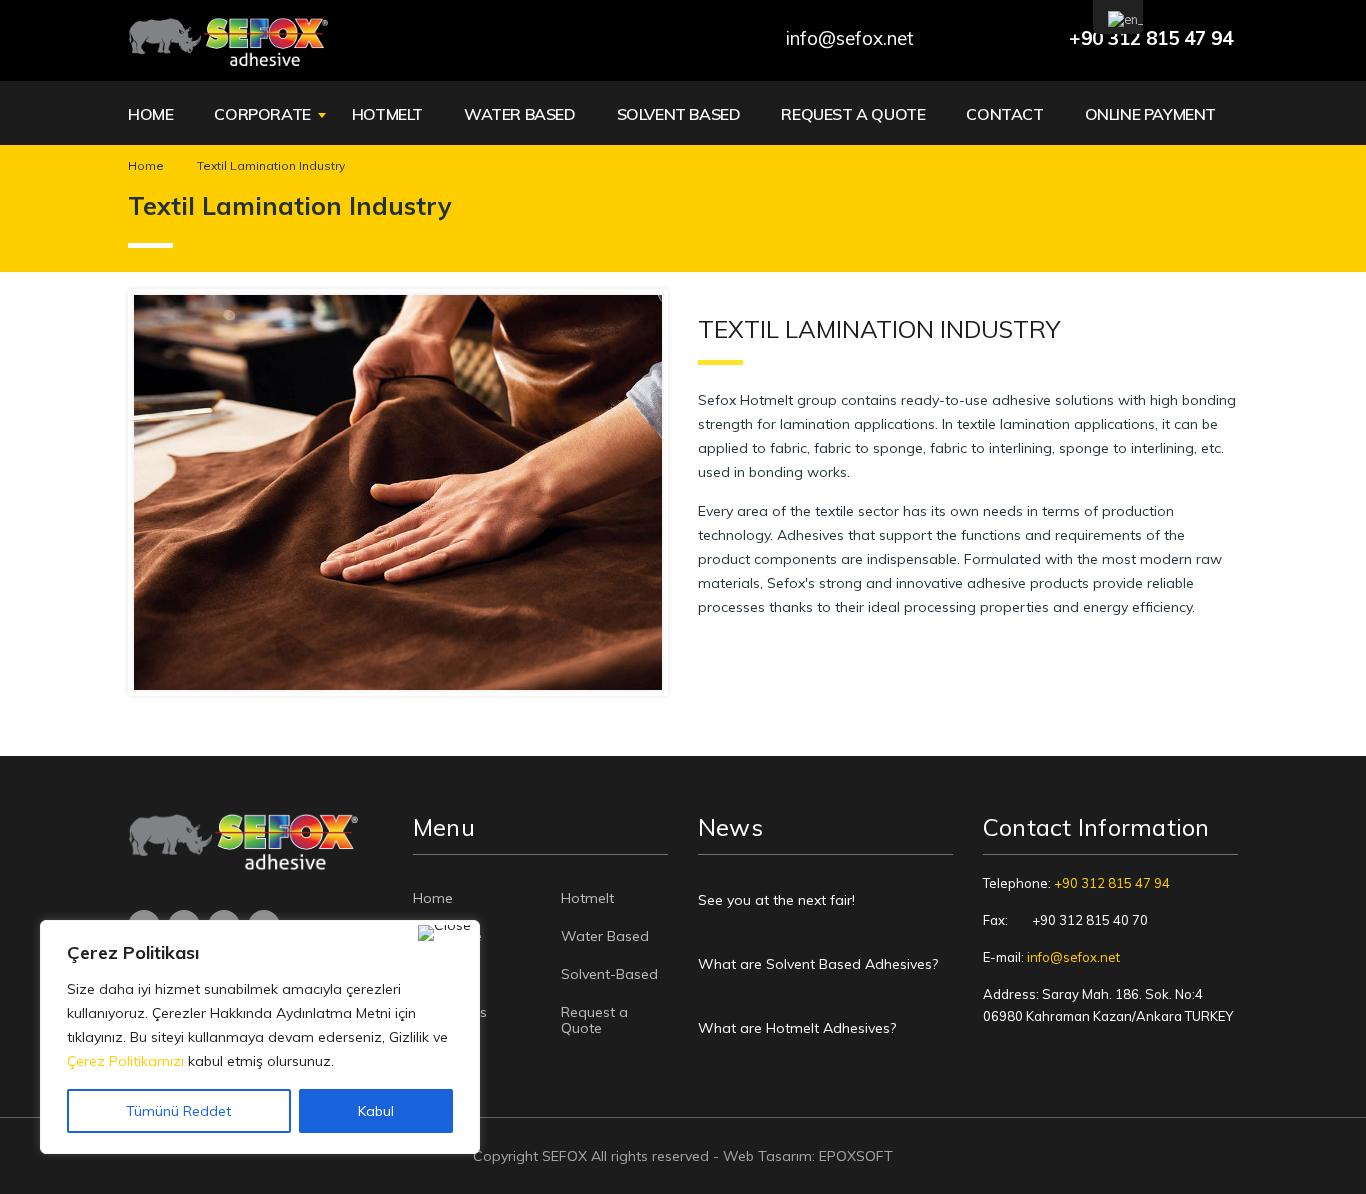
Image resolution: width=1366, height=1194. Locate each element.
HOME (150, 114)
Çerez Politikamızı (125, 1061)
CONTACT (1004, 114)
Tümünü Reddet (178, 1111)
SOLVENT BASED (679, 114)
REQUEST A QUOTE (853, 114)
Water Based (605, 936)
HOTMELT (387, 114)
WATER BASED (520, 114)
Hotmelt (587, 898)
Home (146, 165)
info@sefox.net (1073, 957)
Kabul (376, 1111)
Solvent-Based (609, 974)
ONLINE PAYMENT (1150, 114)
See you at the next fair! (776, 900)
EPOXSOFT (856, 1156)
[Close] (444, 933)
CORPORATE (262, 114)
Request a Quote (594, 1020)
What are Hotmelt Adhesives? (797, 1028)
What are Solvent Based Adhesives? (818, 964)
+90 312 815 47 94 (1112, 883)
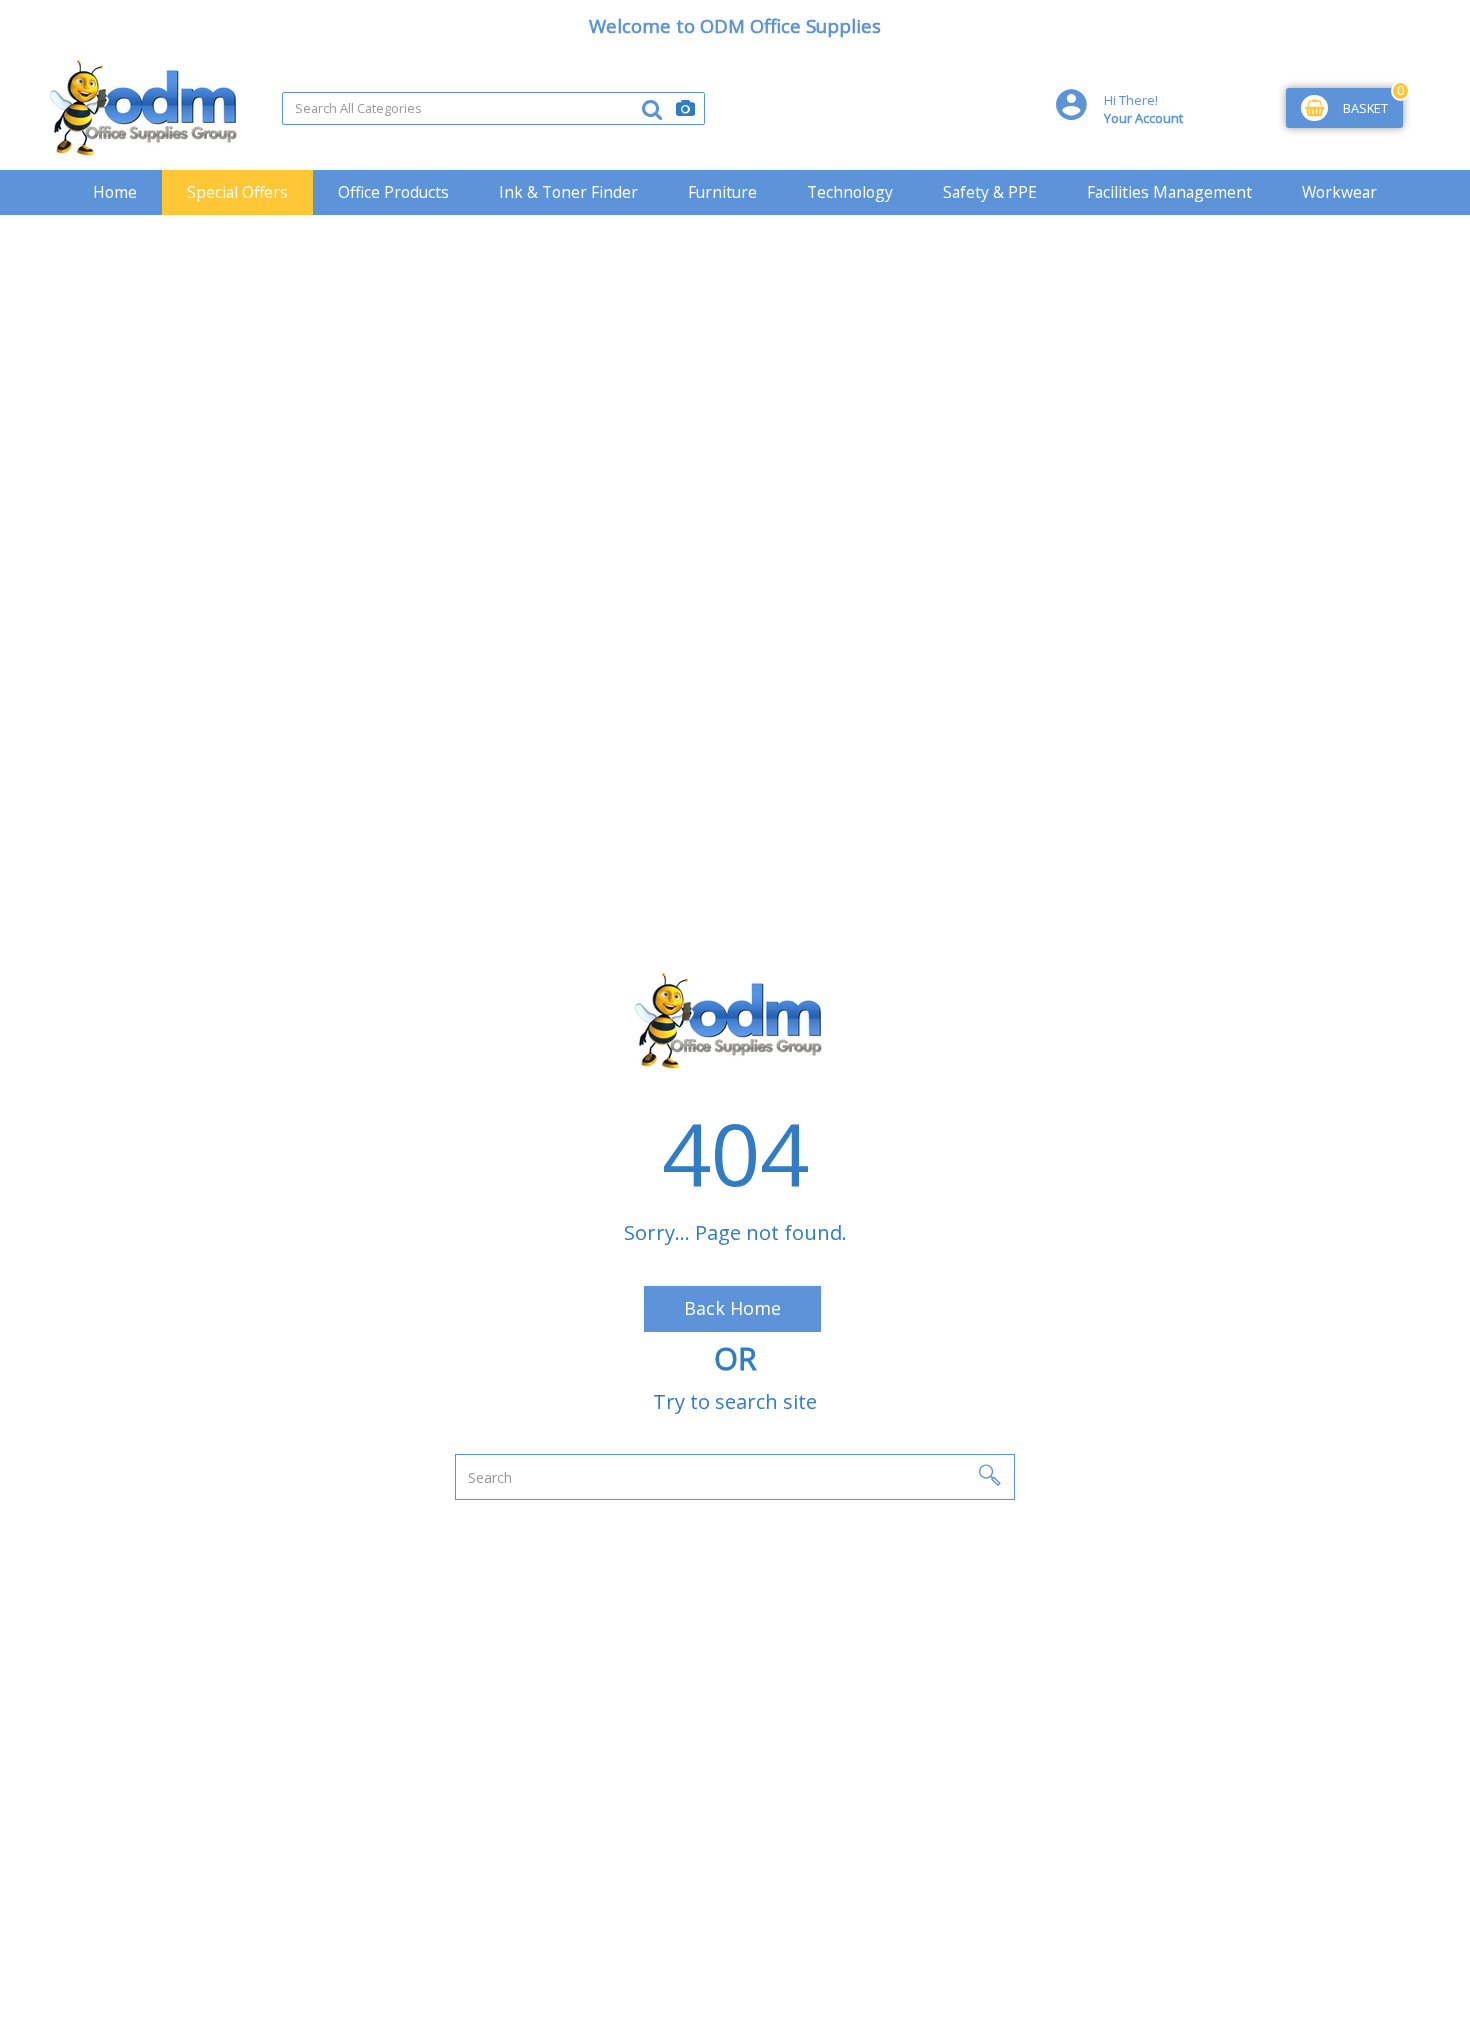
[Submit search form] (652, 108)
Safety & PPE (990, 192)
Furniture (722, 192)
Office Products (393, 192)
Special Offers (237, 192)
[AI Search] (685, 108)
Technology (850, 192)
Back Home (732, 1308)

---

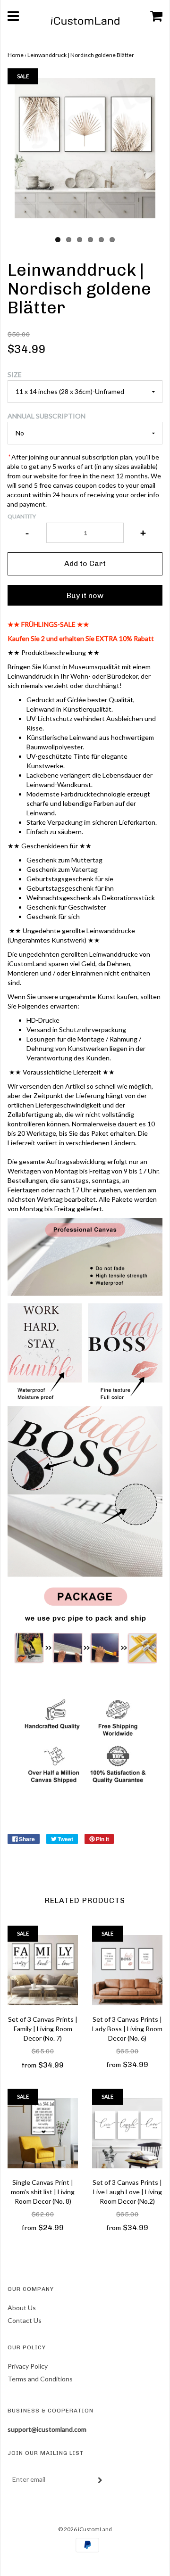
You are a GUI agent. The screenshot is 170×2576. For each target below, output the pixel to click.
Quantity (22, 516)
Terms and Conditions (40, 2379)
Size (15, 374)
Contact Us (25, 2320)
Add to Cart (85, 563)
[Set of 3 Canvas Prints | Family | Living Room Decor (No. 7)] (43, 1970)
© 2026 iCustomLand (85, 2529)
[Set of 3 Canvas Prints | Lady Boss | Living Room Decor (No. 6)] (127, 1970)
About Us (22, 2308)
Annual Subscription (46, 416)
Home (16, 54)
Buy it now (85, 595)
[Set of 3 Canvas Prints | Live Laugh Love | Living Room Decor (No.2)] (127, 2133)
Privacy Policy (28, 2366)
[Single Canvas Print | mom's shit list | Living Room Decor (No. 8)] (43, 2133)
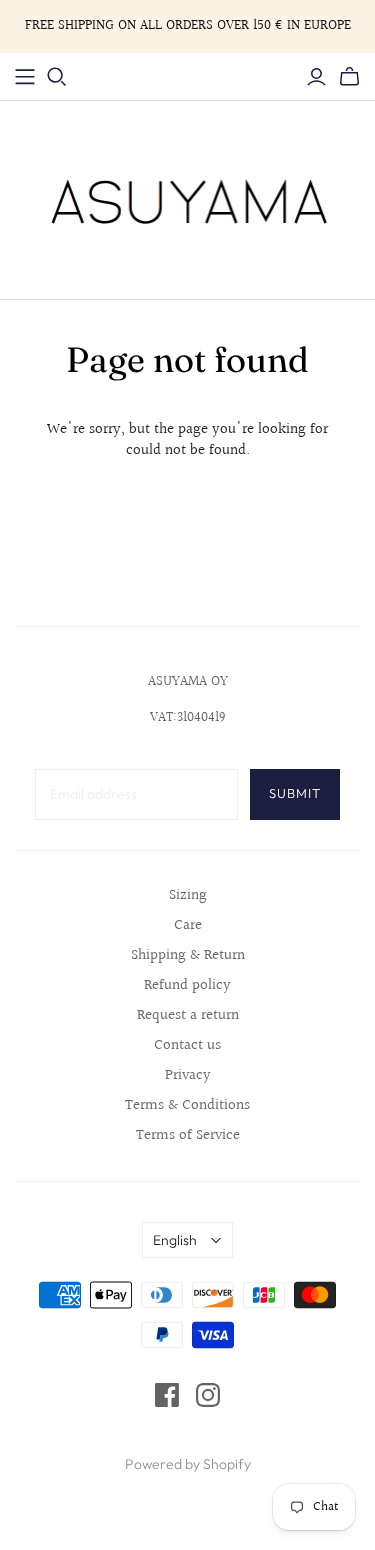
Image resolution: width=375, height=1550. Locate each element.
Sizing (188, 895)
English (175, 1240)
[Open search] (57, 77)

_Activity_
What do the lines above say from the one containing "HOME (150, 114)" down to the one containing "Home (146, 165)"? Return them exactly, both end lines included, and only them.

_Response box_
HOME (150, 114)
Çerez Politikamızı (125, 1061)
CONTACT (1004, 114)
Tümünü Reddet (178, 1111)
SOLVENT BASED (679, 114)
REQUEST A QUOTE (853, 114)
Water Based (605, 936)
HOTMELT (387, 114)
WATER BASED (520, 114)
Hotmelt (587, 898)
Home (146, 165)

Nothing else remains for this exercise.